◆ **WHAT THIS TASK INVOLVES**: State how many lines of the entries hold the string "chevron", and nothing more.

◆ **AVAILABLE DATA**:
☆ ☆ ☆

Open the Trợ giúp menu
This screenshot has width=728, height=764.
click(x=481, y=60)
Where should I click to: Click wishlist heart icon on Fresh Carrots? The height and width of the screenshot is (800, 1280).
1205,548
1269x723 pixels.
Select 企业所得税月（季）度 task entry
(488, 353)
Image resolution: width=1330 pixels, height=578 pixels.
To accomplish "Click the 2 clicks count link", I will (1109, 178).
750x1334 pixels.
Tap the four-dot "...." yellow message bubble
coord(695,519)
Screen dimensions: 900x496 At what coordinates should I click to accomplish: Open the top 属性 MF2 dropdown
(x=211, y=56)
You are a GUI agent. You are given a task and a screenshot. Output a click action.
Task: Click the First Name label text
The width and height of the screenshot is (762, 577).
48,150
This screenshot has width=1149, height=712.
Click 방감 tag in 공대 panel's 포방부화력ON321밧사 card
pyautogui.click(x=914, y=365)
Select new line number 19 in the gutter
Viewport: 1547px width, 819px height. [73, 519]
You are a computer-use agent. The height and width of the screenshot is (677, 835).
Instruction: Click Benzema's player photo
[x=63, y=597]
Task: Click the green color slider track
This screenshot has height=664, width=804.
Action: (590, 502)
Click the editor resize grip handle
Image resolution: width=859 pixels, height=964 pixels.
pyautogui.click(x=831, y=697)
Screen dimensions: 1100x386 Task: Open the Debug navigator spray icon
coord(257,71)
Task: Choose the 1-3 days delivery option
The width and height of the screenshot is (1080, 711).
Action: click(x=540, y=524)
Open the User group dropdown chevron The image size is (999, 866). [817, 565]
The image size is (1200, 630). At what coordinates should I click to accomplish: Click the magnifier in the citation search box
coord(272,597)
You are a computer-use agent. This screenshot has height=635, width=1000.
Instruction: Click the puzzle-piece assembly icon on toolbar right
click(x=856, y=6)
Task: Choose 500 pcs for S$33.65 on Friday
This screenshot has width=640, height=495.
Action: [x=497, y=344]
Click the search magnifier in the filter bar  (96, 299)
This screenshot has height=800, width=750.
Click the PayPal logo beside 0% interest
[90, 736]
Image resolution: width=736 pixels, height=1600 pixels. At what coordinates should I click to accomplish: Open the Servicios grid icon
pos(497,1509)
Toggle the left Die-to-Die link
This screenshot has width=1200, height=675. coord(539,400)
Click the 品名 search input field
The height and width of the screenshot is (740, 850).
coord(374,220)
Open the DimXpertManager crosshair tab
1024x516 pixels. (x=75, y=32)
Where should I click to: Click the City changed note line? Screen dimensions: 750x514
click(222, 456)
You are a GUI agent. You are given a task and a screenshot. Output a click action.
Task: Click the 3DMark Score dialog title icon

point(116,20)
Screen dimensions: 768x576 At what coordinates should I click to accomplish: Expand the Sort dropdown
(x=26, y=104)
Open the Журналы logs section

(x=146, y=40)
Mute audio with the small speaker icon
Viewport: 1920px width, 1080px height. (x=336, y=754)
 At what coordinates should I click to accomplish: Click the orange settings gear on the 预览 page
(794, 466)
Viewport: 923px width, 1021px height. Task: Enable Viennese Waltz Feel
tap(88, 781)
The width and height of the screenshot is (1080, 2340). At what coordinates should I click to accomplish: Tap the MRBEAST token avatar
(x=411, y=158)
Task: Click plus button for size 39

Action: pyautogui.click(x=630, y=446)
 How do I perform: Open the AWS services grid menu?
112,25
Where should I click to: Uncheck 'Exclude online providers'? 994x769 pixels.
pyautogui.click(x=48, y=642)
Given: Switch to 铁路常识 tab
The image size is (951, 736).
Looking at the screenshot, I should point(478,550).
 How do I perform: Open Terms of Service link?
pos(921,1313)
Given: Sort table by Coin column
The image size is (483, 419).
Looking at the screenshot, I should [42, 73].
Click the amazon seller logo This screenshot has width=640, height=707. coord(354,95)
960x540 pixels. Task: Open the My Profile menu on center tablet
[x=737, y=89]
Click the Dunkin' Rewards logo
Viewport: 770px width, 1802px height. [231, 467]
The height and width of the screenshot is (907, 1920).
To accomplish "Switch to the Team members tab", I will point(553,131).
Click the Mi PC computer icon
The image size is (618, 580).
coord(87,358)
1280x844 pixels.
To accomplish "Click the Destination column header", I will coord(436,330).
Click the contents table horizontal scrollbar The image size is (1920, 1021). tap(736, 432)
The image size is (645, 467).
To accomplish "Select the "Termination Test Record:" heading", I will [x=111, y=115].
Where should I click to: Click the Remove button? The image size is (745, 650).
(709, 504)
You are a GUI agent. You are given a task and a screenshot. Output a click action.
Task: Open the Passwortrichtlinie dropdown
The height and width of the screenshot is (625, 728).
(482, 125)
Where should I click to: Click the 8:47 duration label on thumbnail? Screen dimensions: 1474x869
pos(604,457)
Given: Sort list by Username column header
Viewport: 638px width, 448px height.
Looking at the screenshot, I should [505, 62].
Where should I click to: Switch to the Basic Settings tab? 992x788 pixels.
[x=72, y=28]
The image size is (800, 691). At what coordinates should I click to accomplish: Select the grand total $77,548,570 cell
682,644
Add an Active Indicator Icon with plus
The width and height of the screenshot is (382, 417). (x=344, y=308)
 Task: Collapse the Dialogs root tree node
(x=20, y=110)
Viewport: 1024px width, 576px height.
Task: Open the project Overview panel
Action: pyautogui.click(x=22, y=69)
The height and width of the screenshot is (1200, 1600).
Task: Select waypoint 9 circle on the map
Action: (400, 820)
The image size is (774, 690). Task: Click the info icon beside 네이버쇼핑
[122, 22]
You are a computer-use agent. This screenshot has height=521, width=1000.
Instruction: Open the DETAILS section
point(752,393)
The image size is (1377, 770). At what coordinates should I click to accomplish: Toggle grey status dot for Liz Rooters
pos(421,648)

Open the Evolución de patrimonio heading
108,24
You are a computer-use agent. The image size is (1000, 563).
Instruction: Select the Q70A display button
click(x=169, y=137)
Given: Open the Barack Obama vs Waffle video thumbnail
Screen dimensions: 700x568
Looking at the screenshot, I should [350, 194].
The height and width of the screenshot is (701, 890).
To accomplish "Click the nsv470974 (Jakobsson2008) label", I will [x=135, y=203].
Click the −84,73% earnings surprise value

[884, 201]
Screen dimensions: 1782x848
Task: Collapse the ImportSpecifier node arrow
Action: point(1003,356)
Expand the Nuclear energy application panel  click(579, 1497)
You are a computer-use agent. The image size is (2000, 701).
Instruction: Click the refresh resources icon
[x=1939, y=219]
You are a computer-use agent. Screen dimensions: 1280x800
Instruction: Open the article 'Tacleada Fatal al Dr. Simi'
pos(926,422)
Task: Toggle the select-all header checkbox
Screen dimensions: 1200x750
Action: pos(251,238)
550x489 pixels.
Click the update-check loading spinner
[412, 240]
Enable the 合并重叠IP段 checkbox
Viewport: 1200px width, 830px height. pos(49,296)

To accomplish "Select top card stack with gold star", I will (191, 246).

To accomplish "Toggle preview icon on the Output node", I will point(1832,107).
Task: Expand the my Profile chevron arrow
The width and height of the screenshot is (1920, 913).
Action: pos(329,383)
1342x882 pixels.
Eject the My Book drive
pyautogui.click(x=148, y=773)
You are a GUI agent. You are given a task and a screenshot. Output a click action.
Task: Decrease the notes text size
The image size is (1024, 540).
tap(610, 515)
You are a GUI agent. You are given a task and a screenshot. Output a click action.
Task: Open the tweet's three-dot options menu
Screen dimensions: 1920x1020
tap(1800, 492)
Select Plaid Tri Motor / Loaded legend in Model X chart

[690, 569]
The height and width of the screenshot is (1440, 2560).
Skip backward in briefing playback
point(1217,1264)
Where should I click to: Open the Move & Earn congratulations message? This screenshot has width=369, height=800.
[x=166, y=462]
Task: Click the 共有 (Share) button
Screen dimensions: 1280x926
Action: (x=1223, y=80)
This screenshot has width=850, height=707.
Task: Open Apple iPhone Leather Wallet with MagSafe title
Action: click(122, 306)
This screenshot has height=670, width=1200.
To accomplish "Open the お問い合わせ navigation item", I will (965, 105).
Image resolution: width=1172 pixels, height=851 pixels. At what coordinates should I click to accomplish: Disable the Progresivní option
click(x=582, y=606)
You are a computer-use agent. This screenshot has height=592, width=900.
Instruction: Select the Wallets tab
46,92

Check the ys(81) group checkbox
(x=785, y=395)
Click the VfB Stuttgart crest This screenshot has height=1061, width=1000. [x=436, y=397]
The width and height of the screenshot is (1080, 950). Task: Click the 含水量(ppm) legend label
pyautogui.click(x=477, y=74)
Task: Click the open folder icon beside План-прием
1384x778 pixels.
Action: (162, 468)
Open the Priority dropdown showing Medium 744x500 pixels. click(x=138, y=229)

☆ ☆ ☆

◆ **ANSWER BOX**: 2